Behavior of Hybrid-Fiber Engineered Cementitious Composites Subjected to Dynamic Tensile Loading and Projectile Impact

Abstract

The characteristics of engineered cementitious composites (ECCs) subjected to dynamic tensile loading and high-velocity projectile impact have been investigated and are reported in this paper. Hybrid-fiber ECC containing a combination of high-modulus steel fibers and relatively low modulus polyethylene fibers was adopted to achieve a desired balance between the ultimate strength and the strain capacity of the material required for impact- and blast-resistant structures. Dynamic uniaxial tensile tests at varying strain rates of $2\times {10}^{-6}\text{to}0.2{\mathrm{s}}^{-1}$ were carried out, and ECC was found to be able to provide much higher enhancement in tensile strength than plain concrete and still be able to maintain pronounced tensile strain-hardening behavior.
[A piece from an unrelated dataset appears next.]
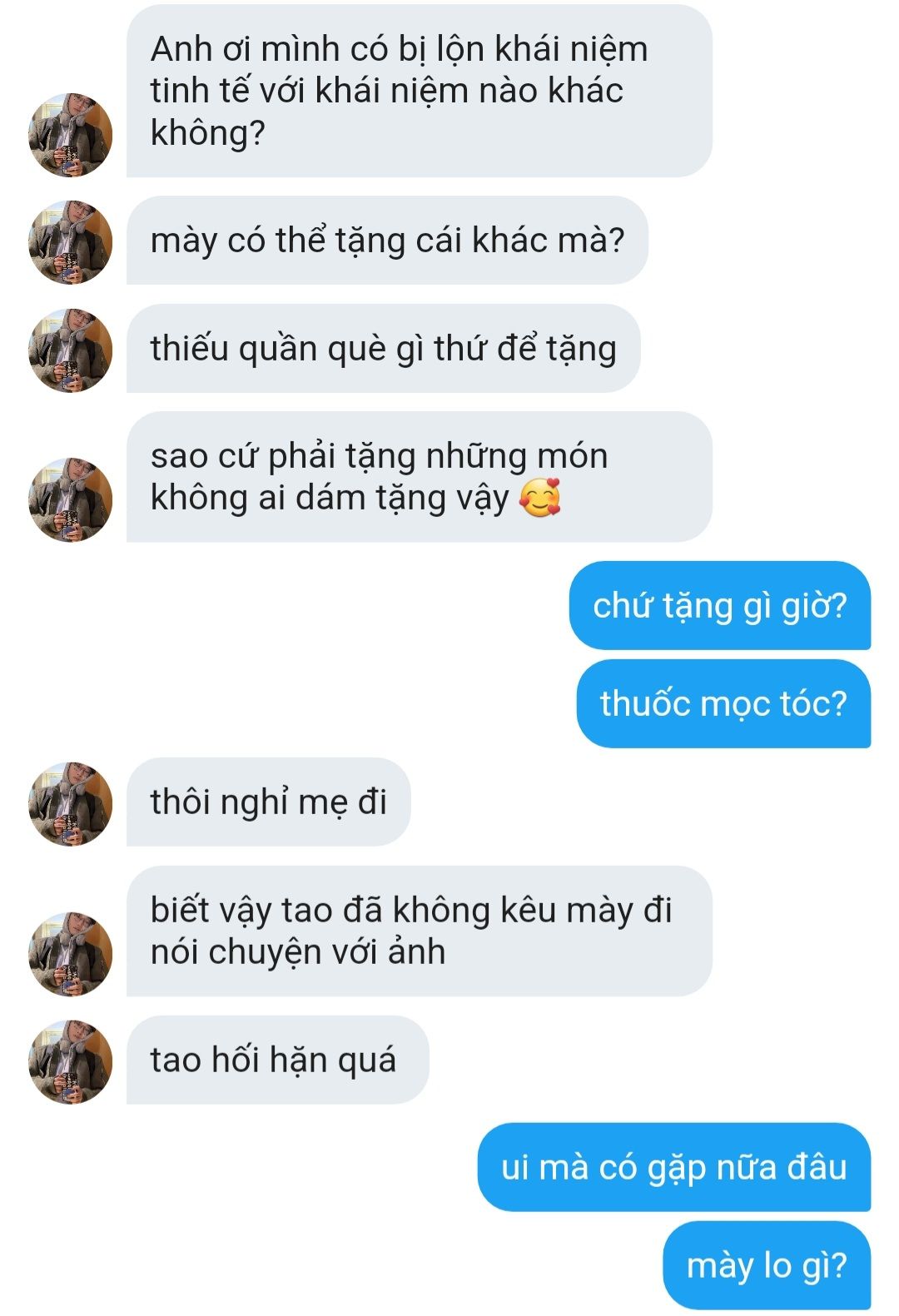Screen dimensions: 899x1316
Task: Tap avatar next to 'tao hối hận quá' message
Action: click(71, 1062)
At higher rates of strain, ECC showed multiple-cracking behavior, similar to that observed from quasi-static tests, with tight crack width of about $0.1\mathrm{mm}$ . The results from high-velocity $(300–750\mathrm{m}∕\mathrm{s})$ impact tests demonstrated the potential of ECC in providing improved functionality (compared with concrete) as a protective material in aspects such as increased shatter resistance with reduction in damage arising from scabbing, spalling, and energy absorption associated with distributed microcracking.